Figure 51. The energy probability distribution for molecules at 100 (blue) and 500 K (red) together with the energies \(k_BT\) which divide the areas so that 57% of the molecules have more than this energy at each temperature. The energy is in joules per molecule.


Q48 answer#

(a) With an escape velocity of \(2350 \,\mathrm{ms^{-1}}\) and a temperature of \(380\) K the fraction \(0.0653\) of He atoms and \(6.2 \cdot 10^{-11}\) of N\(_2\) molecules escape from the moon’s gravity. Once a molecule has escaped, the remainder will re-equilibrate to a new temperature because a little of the initial energy has been lost. As bimolecular collisions between molecules are very rare there being no atmosphere, re-equilibration should be an exceptionally slow process but could occur instead via collisions with the moon’s surface. Nevertheless, on the geological time scale of millions of years, re-equilibration would be rapid and so all the molecules would escape, although for N\(_2\) this will take far longer to do so than for He.

(b) The similar calculation for the earth produces fractions that escape as \(2.05 \cdot 10^{-9}\) for He and \(1.6 \cdot 10^{-65}\) for N\(_2\) assuming that the temperature is \(1400\) K at \(1000\) km. Both these fractions are small and the rate of escape by speed alone will depend on the re-equilibration rate due to collisions causing a steady state concentration gradient to be produced. The amount of He lost is small but on a geological time scale not much would remain if it were not continuously generated by radioactive decay in some rocks; the amount in the atmosphere is therefore a balance of loss and gain. The amount of nitrogen lost is so infinitesimal that even on a geological timescales of millions of years, it will not be lost to space and less so when multiplied by the fraction of all molecules present at that altitude as calculated in (c). For example, the atmosphere weighs \(\approx 5 \cdot 10^{18}\) kg (Chapter 1.12) and contains \(\approx 1.5 \cdots 10^{20}\) mol N\(_2\), and \(10^{-65}\) of this is still utterly minute.

(c) The potential energy of a molecule at altitude \(h\) is \(mgh\) so that the fraction is

\[\displaystyle \frac{n}{n_0} = e^{-mgh/k_BT}\]

where \(g\) is the acceleration due to gravity; on earth, this is \(9.81\, \mathrm{m \,s^{-2}}\). Also on earth at \(100\) km and \(1400\) K, the fraction of He is \(0.71\) and \(0.094\) for N\(_2\). (This assumes that all the gas is at \(1400\) K whereas much of the atmosphere is far cooler, \(300\) K or less, therefore these numbers are greater than the true amounts.

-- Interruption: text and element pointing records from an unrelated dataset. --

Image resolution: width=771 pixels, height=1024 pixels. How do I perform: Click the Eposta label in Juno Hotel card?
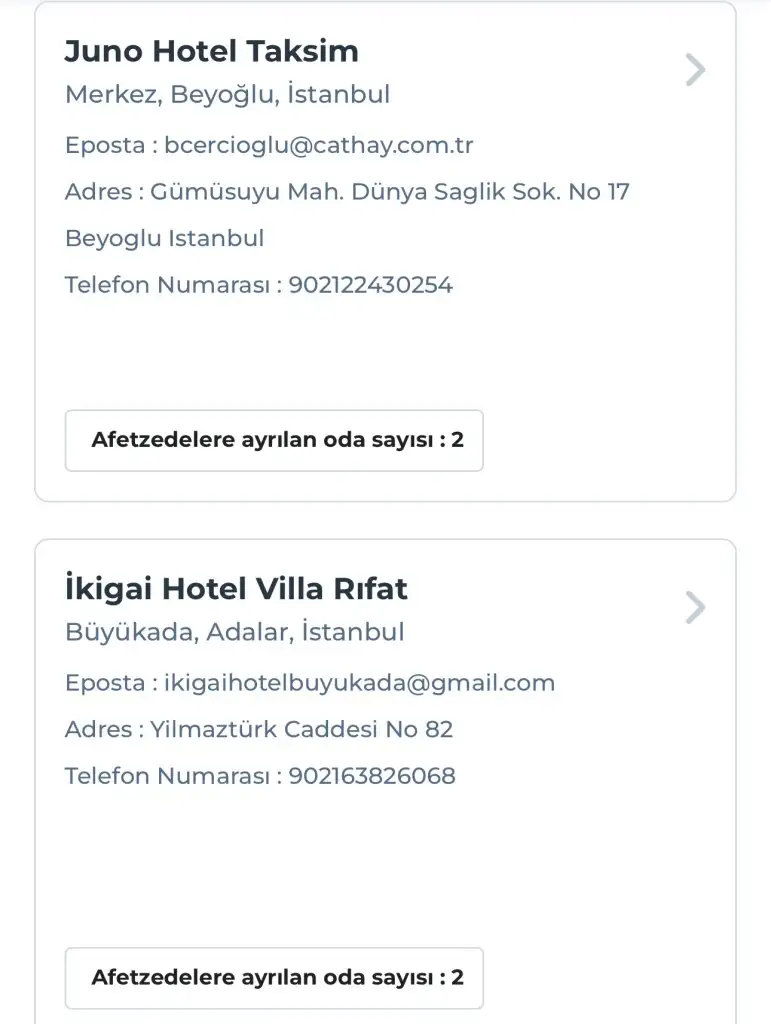[x=105, y=145]
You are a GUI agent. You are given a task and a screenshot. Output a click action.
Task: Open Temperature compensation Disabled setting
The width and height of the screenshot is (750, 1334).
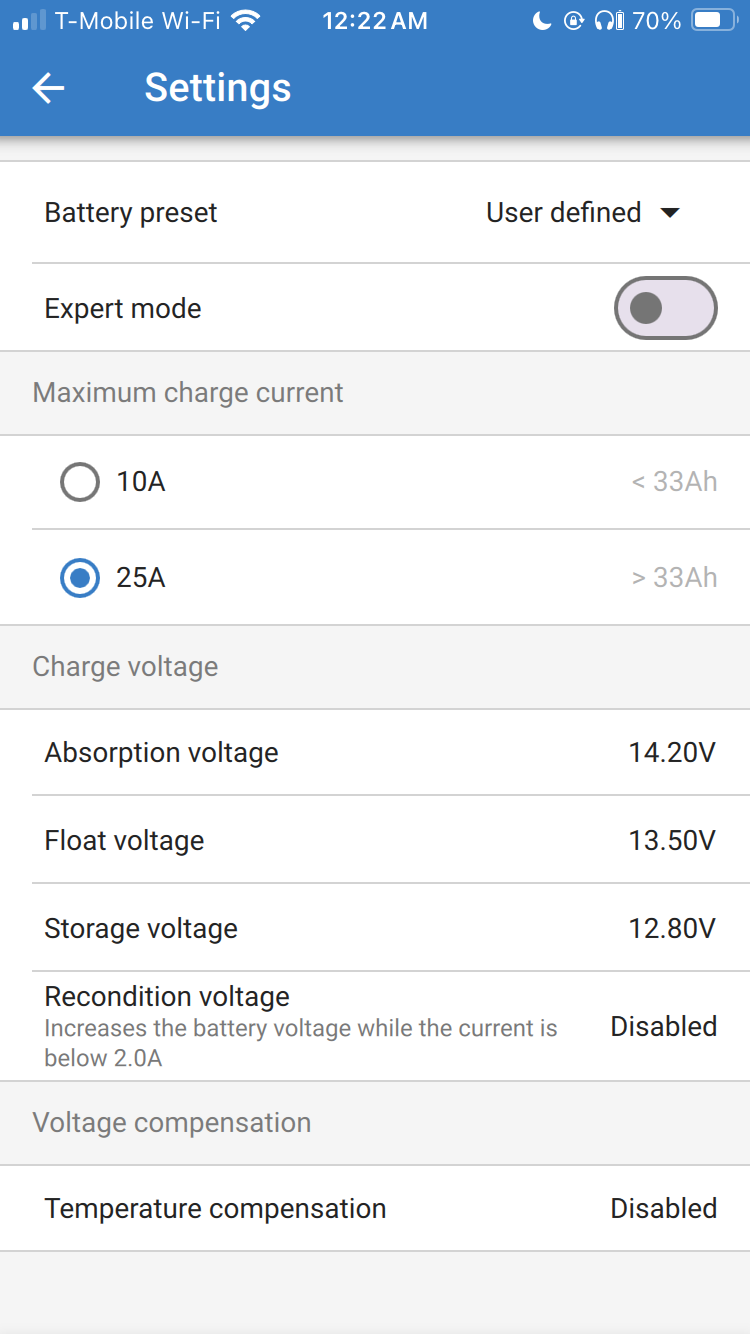[x=663, y=1208]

At \(300\) K the fraction of He is \(\approx 0.2,\, \mathrm{N_2} \approx 1.6 \cdot 10^{-5}\). The He is so light that gravity has a small effect on it and a significant fraction is present at high altitudes whatever the temperature and so there must be a nearly constant concentration with altitude unless significant amounts are lost into space. The temperature is significantly higher (\(1400\) K) at \(100\) km, than at the surface, making it more likely that the escape velocity can be exceeded. However, only \(\approx 2 \cdot 10^{-9}\times f\) of all He atoms will exceed the escape velocity at this temperature where \(f\) is the fraction between \(0.7\) and \(0.2\) present at \(100\) km, and although this is small, over geological time, it will deplete all the He in the atmosphere. Without knowing the rates of He production and loss to space or into the oceans or elsewhere, unfortunately, little more can be concluded about the amount in the atmosphere.

At high altitudes, molecules and atoms can be ionized by UV and shorter wavelength radiation and by charged particles from the sun and it seems likely that the earth’s magnetic field will constrain most of these ions and return them to the poles where recombination can occur to produce neutral species. Whether this is a significant process is left for you to investigate.

On the moon, the acceleration due to gravity is \(1.62\,\mathrm{ m \,s^{-2}}\), which is much reduced from that on earth by the ratio of their respective masses and radii squared. The fraction of He at \(100\) km is \(0.75\), and it is \(0.24\) at \(500\) km so we expect these gases to escape either when ionized, because the moon has no strong magnetic field to deflect charges particles from the sun, or as neutral species.